Kafka as Transport Layer
Kafka is a message queue with retention (log-based). Unlike RabbitMQ/Redis Streams, Kafka stores all messages for a configured retention period (days, weeks), allowing consumers to replay data. This is critical for blockchain analytics: a new consumer group can read the entire history of events without accessing the node.
Topic topologies for blockchain pipeline:
raw.blocks → raw blocks (partitioned by block_number % N)
raw.transactions → all transactions
raw.logs → all event logs
decoded.transfers → decoded ERC-20 Transfer events
decoded.swaps → decoded Swap events (Uniswap, Curve, etc.)
alerts.large-txns → transactions > threshold
analytics.prices → aggregated price data
Partitioning strategy matters: for events of a specific contract — partition by contractAddress (guarantees ordering). For transactions — partition by from address or blockNumber.

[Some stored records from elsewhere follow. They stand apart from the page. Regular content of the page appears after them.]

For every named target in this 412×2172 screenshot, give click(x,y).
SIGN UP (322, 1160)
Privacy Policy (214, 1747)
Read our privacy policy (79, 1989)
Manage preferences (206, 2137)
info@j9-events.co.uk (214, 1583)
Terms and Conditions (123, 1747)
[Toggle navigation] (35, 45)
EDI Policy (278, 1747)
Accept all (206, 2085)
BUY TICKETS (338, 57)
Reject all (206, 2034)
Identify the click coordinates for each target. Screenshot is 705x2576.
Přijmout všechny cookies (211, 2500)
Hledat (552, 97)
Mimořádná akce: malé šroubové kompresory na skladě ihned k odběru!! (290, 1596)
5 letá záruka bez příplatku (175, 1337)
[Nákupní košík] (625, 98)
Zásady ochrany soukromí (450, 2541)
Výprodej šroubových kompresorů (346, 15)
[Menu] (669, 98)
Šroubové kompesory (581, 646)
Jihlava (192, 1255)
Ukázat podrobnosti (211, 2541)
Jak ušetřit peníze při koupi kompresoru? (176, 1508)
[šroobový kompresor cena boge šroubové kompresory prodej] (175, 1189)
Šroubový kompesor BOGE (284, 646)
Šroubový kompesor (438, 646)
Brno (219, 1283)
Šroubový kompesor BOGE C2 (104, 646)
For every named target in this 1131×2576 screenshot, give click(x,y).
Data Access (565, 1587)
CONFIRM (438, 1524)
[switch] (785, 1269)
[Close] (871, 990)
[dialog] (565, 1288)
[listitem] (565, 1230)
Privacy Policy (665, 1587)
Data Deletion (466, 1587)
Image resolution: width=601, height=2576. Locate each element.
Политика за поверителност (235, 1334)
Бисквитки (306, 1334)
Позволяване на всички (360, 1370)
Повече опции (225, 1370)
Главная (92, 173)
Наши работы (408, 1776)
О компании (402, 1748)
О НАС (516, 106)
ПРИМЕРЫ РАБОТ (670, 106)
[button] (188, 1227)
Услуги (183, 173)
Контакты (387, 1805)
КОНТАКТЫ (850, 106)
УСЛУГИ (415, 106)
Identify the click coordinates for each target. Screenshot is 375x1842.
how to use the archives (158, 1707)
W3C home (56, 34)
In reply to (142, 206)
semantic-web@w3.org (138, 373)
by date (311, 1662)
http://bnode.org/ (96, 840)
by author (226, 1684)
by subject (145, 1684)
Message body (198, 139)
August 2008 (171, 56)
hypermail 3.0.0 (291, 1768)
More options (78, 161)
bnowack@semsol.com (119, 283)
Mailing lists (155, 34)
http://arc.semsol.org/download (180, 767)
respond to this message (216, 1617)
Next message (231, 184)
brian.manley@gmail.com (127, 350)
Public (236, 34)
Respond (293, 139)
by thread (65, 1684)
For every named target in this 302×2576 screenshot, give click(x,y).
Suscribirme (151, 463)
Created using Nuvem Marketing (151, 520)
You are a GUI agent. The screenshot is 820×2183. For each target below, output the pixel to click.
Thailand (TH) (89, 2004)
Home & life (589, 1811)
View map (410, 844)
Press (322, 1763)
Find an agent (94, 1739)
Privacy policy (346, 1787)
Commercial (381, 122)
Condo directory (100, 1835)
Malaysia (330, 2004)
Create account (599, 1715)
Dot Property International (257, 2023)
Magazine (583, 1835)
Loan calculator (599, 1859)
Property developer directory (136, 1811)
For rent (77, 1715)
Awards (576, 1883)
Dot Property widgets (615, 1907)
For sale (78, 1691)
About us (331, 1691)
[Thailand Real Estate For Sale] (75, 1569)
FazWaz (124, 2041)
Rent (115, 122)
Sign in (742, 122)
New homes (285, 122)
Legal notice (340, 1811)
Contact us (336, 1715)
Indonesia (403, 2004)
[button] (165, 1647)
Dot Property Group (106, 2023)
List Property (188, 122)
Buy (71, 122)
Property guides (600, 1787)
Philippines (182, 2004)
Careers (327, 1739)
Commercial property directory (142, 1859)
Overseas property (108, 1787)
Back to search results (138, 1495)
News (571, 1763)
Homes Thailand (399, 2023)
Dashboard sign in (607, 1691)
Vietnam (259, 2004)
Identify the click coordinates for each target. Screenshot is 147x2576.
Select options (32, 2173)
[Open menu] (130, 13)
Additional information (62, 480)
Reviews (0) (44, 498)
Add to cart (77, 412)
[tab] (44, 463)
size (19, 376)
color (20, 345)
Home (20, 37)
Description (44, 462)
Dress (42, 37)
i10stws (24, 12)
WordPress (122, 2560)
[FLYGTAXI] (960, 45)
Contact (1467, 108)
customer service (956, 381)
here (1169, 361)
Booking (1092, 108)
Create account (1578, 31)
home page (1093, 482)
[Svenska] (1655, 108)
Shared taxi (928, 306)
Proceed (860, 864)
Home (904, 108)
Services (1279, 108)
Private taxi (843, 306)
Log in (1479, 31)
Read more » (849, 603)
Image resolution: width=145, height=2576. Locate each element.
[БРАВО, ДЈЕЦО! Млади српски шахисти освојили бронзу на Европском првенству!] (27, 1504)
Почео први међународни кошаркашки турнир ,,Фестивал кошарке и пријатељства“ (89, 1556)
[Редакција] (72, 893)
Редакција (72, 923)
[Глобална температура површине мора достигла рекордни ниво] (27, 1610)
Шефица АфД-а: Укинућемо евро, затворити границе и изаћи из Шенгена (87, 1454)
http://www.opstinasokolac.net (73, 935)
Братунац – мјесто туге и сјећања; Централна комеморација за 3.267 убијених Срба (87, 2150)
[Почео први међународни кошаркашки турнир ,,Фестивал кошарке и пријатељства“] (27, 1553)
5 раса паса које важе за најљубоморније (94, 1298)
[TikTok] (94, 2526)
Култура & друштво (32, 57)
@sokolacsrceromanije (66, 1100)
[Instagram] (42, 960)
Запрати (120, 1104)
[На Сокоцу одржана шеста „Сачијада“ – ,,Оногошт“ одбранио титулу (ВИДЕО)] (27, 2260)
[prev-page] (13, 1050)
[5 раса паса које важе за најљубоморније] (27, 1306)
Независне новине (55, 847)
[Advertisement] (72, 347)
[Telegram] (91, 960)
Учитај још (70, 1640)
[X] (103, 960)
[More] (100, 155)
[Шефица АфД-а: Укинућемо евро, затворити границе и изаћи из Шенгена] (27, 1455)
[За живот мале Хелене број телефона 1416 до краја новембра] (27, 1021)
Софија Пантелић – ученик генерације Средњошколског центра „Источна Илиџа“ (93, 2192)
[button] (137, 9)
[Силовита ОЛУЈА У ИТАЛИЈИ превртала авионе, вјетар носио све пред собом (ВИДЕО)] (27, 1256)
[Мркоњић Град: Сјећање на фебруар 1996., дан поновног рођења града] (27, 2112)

Apache Flink: Stateful Stream Processing
Flink is the right tool for tasks that require state: sliding aggregates, joining streams, pattern detection over time. Spark Streaming is batching disguised as streaming (micro-batches). Flink is true event-time processing.
ABI Decoding On-The-Fly
Incoming logs are raw hex data. The Flink job should decode them into typed events:
public class LogDecoderFunction extends RichFlatMapFunction<RawLog, DecodedEvent> {
private Map<String, ContractABI> abiRegistry;
@Override
public void flatMap(RawLog log, Collector<DecodedEvent> out) {
String contractAddress = log.getAddress().toLowerCase();
ContractABI abi = abiRegistry.get(contractAddress);
if (abi == null) return; // unknown contract
String topic0 = log.getTopics().get(0);
EventDefinition eventDef = abi.findEventBySignatureHash(topic0);
if (eventDef != null) {
DecodedEvent decoded = AbiDecoder.decode(eventDef, log);
out.collect(decoded);
}
}
}
ABI registry is loaded from PostgreSQL/Redis on job start and updated via Broadcast State pattern — without restarting the job when adding new contracts.
Temporal Windows and Aggregations
Task: compute 5-minute VWAP (Volume Weighted Average Price) from Uniswap V3 swaps in real-time.
DataStream<SwapEvent> swaps = source
.filter(e -> e.getType().equals("Swap"))
.map(e -> (SwapEvent) e);
DataStream<VWAPResult> vwap = swaps
.keyBy(SwapEvent::getPoolAddress)
.window(TumblingEventTimeWindows.of(Time.minutes(5)))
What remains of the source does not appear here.